**GIVEN RECORDS**

☆ ☆ ☆ ☆ ☆ ☆ ☆

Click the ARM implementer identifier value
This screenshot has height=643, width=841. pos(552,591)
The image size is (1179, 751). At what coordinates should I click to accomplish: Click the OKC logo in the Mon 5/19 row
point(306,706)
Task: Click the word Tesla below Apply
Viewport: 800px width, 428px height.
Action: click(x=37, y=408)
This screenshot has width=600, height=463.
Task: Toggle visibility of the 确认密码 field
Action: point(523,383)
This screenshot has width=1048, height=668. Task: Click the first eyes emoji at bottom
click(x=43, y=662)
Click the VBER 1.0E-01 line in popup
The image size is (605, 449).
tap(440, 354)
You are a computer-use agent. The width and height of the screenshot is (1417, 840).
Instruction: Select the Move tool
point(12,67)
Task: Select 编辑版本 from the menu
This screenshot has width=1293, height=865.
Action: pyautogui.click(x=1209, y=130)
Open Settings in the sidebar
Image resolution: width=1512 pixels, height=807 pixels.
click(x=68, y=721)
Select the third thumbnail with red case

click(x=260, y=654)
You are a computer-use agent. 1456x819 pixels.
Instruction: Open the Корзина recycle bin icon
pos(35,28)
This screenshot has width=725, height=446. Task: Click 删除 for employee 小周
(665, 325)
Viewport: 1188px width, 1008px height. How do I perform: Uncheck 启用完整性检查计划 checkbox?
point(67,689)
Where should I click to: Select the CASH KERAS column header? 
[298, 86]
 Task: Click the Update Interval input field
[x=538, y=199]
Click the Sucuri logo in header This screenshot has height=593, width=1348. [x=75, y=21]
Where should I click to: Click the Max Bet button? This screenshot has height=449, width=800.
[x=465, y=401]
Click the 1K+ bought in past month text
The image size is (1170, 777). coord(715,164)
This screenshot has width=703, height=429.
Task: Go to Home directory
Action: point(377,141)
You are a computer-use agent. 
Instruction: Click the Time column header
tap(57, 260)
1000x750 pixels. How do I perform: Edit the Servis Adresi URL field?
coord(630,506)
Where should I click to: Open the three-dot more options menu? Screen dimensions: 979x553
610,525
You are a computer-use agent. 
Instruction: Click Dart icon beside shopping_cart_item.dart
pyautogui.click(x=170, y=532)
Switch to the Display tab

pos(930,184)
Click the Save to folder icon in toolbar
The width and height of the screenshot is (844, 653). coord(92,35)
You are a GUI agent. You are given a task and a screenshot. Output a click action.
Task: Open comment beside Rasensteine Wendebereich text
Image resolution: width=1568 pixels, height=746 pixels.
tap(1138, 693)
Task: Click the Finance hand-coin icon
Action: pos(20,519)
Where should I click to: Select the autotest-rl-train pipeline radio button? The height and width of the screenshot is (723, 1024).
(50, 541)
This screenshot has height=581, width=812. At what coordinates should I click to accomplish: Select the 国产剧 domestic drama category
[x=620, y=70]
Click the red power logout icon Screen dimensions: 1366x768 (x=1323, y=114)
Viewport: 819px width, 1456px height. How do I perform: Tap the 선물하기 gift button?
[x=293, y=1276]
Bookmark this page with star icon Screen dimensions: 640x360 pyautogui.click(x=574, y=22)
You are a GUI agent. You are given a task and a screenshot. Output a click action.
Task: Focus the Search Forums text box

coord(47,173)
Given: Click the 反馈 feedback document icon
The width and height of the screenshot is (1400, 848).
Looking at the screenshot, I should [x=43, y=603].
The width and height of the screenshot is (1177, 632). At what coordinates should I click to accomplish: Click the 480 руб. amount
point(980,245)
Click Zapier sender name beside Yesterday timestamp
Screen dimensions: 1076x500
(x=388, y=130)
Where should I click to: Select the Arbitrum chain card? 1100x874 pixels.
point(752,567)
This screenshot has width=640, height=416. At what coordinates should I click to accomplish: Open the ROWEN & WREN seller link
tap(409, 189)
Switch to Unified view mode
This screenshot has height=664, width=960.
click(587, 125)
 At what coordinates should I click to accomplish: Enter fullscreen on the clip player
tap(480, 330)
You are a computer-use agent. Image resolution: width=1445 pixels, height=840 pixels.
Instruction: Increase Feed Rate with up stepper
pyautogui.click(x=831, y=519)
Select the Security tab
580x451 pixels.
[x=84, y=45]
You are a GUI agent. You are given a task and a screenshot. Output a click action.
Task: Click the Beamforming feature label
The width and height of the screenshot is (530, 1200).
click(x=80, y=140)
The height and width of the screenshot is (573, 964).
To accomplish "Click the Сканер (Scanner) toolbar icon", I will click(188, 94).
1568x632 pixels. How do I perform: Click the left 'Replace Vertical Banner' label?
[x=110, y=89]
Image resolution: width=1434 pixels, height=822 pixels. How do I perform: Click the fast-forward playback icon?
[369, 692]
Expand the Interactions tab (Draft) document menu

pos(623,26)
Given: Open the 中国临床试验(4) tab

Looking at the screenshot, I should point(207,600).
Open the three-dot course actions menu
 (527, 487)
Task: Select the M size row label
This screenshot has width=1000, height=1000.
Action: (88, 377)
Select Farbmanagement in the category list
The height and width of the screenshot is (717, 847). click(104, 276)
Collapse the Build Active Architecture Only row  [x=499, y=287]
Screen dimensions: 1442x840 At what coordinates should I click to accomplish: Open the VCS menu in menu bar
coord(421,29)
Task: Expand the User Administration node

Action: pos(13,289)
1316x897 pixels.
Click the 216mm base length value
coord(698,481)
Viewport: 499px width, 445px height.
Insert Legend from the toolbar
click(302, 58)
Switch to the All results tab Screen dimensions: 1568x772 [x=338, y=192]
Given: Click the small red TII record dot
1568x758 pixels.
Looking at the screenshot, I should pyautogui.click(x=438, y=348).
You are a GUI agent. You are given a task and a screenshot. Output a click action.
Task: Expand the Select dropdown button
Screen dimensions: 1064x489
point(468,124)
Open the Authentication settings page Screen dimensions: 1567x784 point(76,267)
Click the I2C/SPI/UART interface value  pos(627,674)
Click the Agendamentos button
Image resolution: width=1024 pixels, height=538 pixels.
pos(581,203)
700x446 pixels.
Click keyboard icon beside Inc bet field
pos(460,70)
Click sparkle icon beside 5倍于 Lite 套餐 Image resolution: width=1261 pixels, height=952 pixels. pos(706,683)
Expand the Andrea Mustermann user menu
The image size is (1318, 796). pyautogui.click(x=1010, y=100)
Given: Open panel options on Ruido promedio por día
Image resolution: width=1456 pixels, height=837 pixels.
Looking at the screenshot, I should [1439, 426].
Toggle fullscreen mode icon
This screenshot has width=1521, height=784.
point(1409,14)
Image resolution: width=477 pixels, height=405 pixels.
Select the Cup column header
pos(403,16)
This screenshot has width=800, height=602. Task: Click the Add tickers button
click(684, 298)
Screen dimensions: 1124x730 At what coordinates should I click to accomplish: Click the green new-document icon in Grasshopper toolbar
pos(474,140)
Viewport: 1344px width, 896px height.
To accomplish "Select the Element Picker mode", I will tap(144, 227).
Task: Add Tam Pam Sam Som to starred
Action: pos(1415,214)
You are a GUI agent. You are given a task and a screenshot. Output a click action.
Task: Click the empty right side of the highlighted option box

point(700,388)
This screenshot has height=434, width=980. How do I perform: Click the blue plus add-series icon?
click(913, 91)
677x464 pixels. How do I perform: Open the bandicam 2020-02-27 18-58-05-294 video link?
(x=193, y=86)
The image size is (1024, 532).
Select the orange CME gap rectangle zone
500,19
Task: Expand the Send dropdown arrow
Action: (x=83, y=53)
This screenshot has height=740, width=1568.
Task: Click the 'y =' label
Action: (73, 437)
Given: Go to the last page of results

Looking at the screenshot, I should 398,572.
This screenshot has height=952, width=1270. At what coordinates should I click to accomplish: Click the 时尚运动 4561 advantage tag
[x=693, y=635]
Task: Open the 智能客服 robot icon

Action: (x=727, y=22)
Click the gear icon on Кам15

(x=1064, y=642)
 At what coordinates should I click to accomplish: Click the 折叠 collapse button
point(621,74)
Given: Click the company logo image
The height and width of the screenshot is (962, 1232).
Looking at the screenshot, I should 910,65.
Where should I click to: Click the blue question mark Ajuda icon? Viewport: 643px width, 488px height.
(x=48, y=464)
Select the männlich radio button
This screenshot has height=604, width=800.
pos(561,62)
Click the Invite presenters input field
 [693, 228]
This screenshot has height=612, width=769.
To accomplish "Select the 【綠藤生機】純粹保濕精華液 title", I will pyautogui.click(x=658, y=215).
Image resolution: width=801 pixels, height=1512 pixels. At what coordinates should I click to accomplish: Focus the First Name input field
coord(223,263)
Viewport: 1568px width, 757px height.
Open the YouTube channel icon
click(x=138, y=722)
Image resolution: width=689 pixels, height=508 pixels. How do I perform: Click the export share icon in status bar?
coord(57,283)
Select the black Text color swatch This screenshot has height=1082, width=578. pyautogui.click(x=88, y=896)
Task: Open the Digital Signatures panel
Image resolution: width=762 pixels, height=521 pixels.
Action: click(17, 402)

☆ ☆ ☆ ☆ ☆ ☆ ☆

**GIVEN TASK**
Please copy the lines of the data above, starting with the line that contains "Toggle fullscreen mode icon" and ending with the line that contains "(x=193, y=86)", with both included and nothing changed.

**PROBLEM SOLUTION**
Toggle fullscreen mode icon
This screenshot has width=1521, height=784.
point(1409,14)
Image resolution: width=477 pixels, height=405 pixels.
Select the Cup column header
pos(403,16)
This screenshot has width=800, height=602. Task: Click the Add tickers button
click(684, 298)
Screen dimensions: 1124x730 At what coordinates should I click to accomplish: Click the green new-document icon in Grasshopper toolbar
pos(474,140)
Viewport: 1344px width, 896px height.
To accomplish "Select the Element Picker mode", I will tap(144, 227).
Task: Add Tam Pam Sam Som to starred
Action: pos(1415,214)
You are a GUI agent. You are given a task and a screenshot. Output a click action.
Task: Click the empty right side of the highlighted option box

point(700,388)
This screenshot has height=434, width=980. How do I perform: Click the blue plus add-series icon?
click(913, 91)
677x464 pixels. How do I perform: Open the bandicam 2020-02-27 18-58-05-294 video link?
(x=193, y=86)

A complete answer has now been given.